8. The method according to claim 7, wherein the adding a target second label to the second label corresponding to the second image in response to the shooting time relationship information meeting a preset condition includes:

and in response to the target duration being less than a second threshold, adding the target second tag to the second tag corresponding to the second image, wherein the target duration is a duration between the shooting time of the first image and the shooting time of the second image.

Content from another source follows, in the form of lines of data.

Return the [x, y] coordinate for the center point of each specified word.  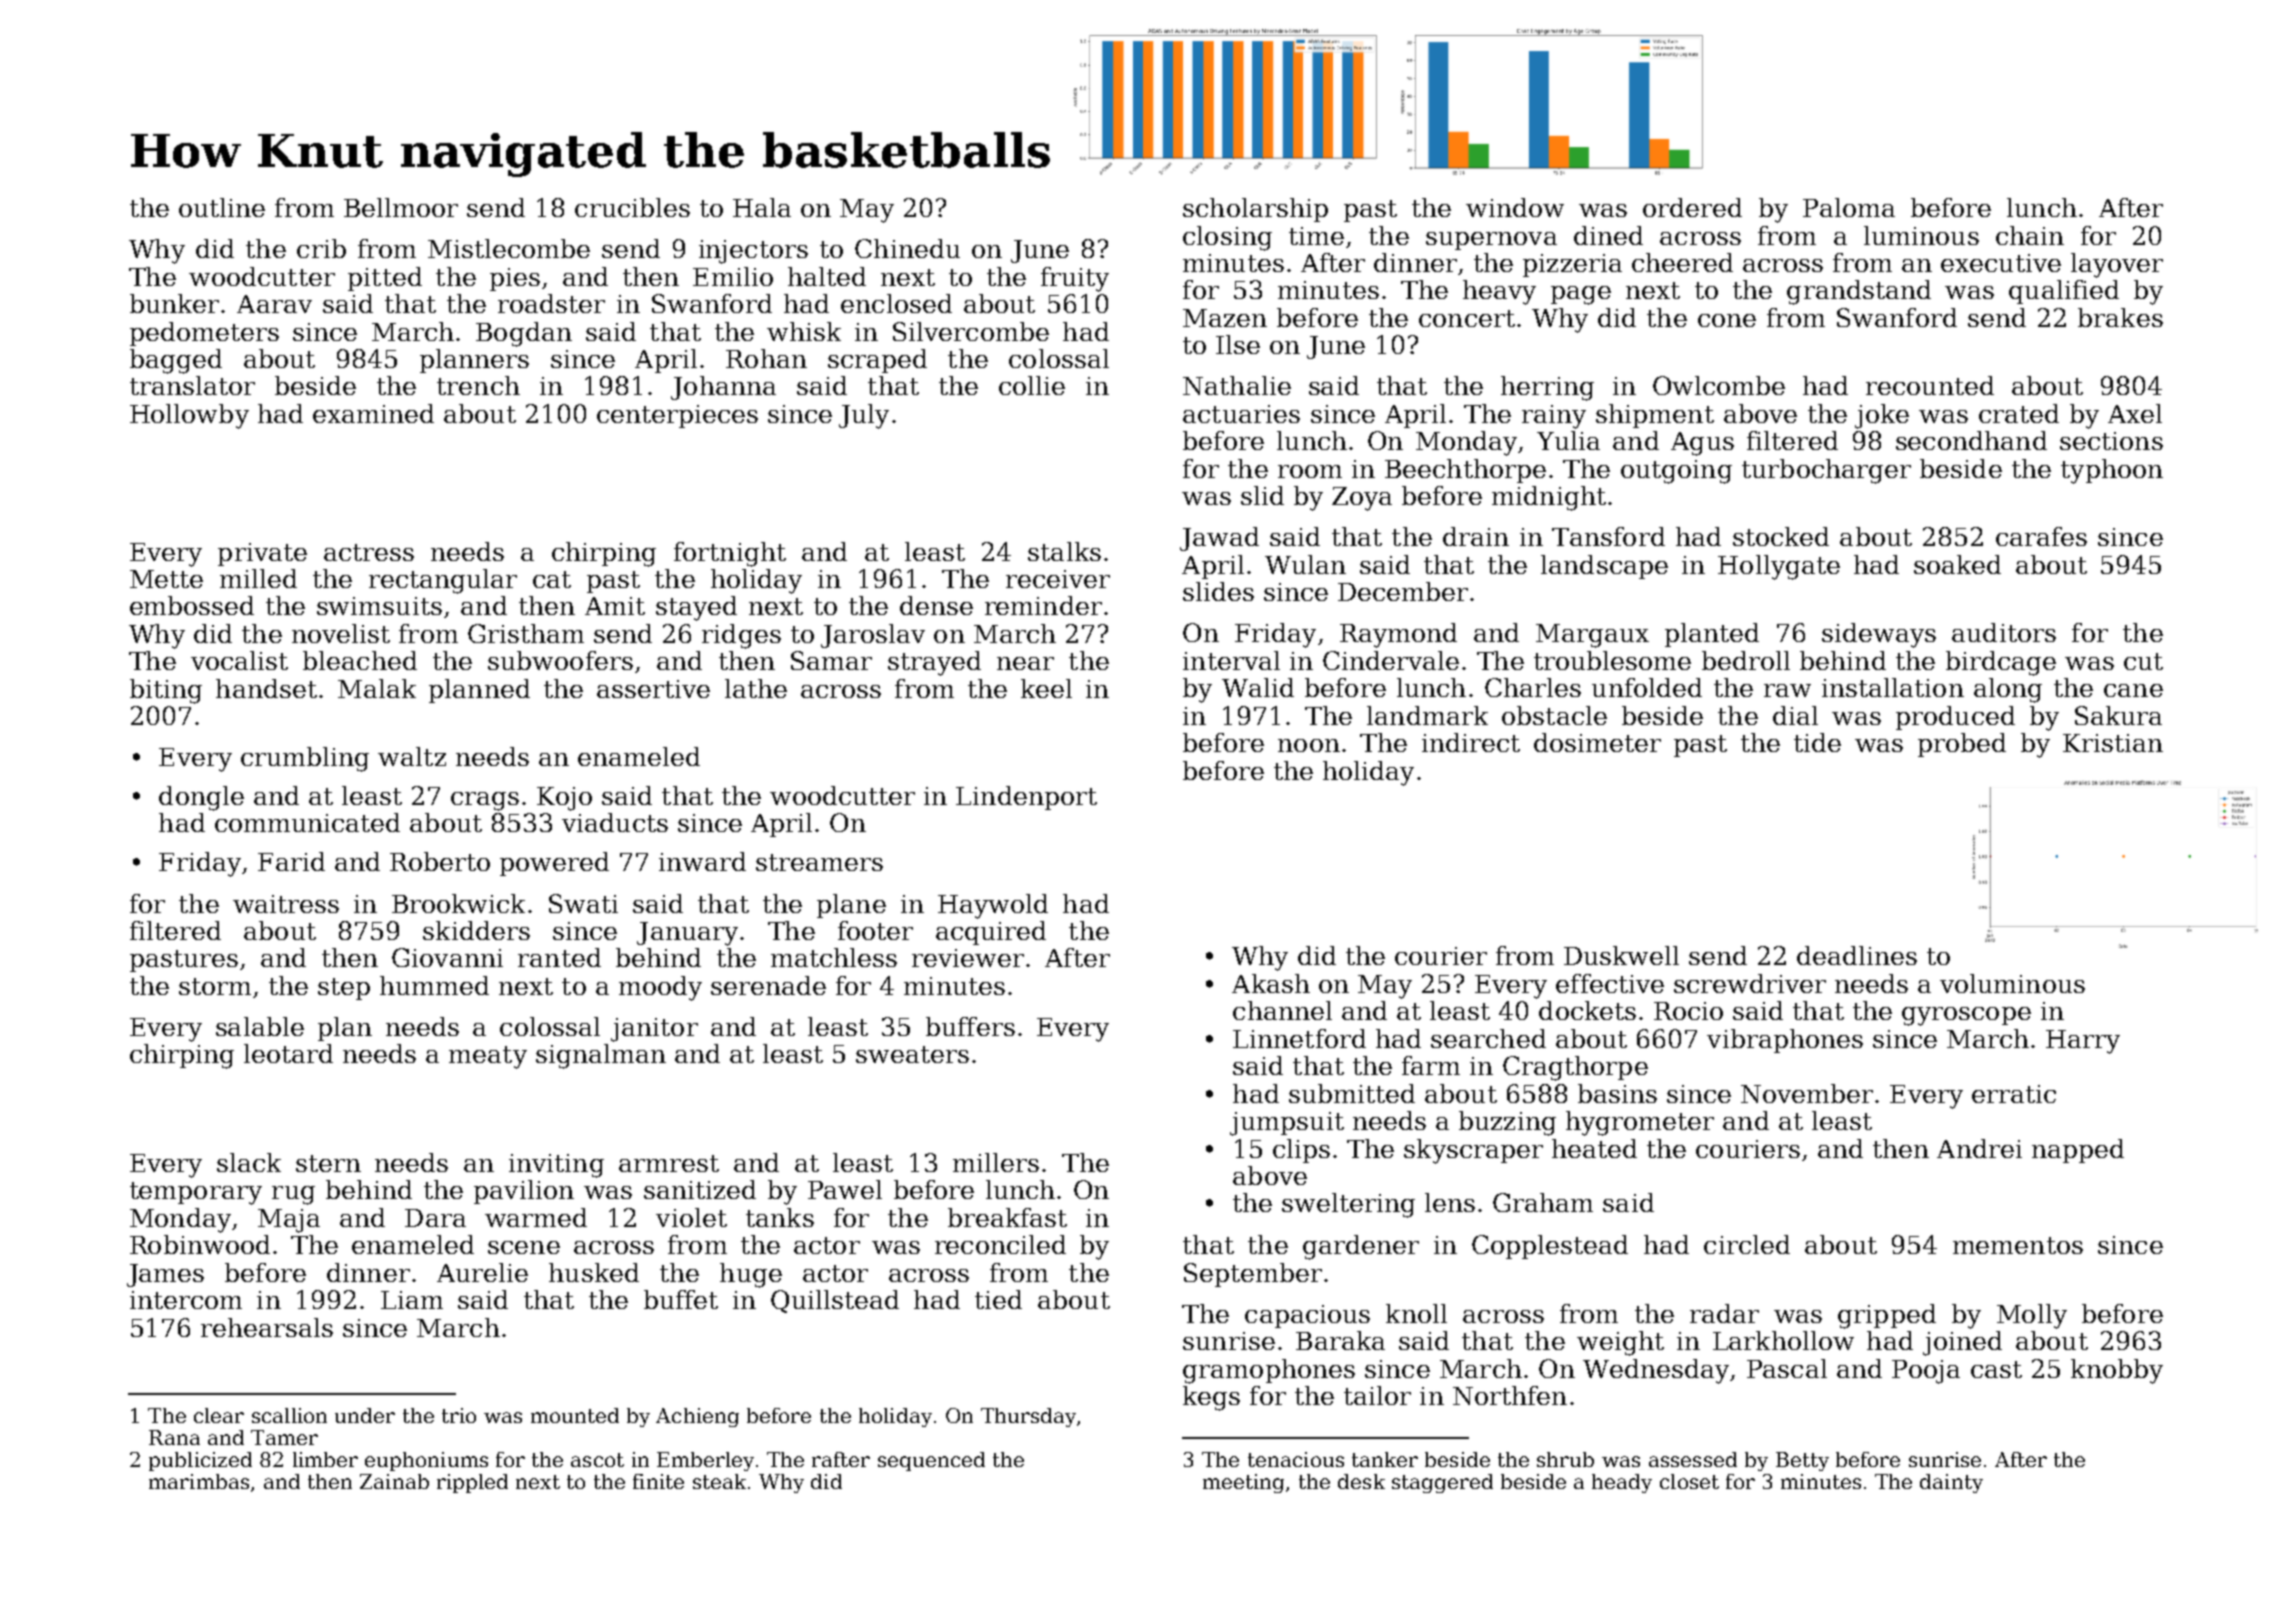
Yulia [1568, 440]
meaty [488, 1057]
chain [2030, 235]
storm [215, 986]
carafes [2041, 536]
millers [996, 1162]
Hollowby [189, 416]
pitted [385, 279]
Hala [762, 207]
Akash [1271, 983]
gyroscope [1966, 1016]
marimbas [199, 1481]
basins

9. The method according to claim 7, wherein the adding a target second label to the second label corresponding to the second image in response to the shooting time relationship information meeting a preset condition includes:

in response to the number of the first images being 2k, k images of the first images among 2k images being taken before the second image, k images of the first images being taken after the second image, the taking time of the first image being acquired;

and in response to that the length of an interval where the shooting time of 2k pieces of the first images is smaller than a third threshold value, adding a target second label to the second label corresponding to the second image, wherein the target second label is a label corresponding to 2k pieces of the first images, the target second label is a second label which is not corresponding to the second image, and k is an integer greater than or equal to 1.

10. An apparatus for multi-label classification of images, the apparatus comprising:

the system comprises a feature extraction module, a label classification module and a processing module, wherein the feature extraction module is used for extracting image features of an image to be processed through a feature extraction layer in a label classification model, and the label classification model is a neural network model used for adding at least two labels to the image to be processed;

the first acquisition module is used for processing the image features through a map feature matrix to obtain data to be activated, wherein the map feature matrix is obtained by processing a knowledge map through a map convolutional neural network, and the knowledge map is used for indicating the attributes of the first tags and the relationship between at least two first tags;

the label obtaining module is used for processing the data to be activated through an activation layer in the label classification model to obtain at least two second labels;

and the label determining module is used for determining at least two second labels as the labels of the image to be processed, wherein the second labels belong to the first labels.

11. A computer device, characterized in that the terminal comprises a processor, a memory connected to the processor, and program instructions stored on the memory, which when executed by the processor implement the method of multi-label classification of images according to any one of claims 1 to 9.

12. A computer readable storage medium having stored thereon program instructions which, when executed by a processor according to claim 11, implement a method of multi-label classification of images according to any of claims 1 to 9.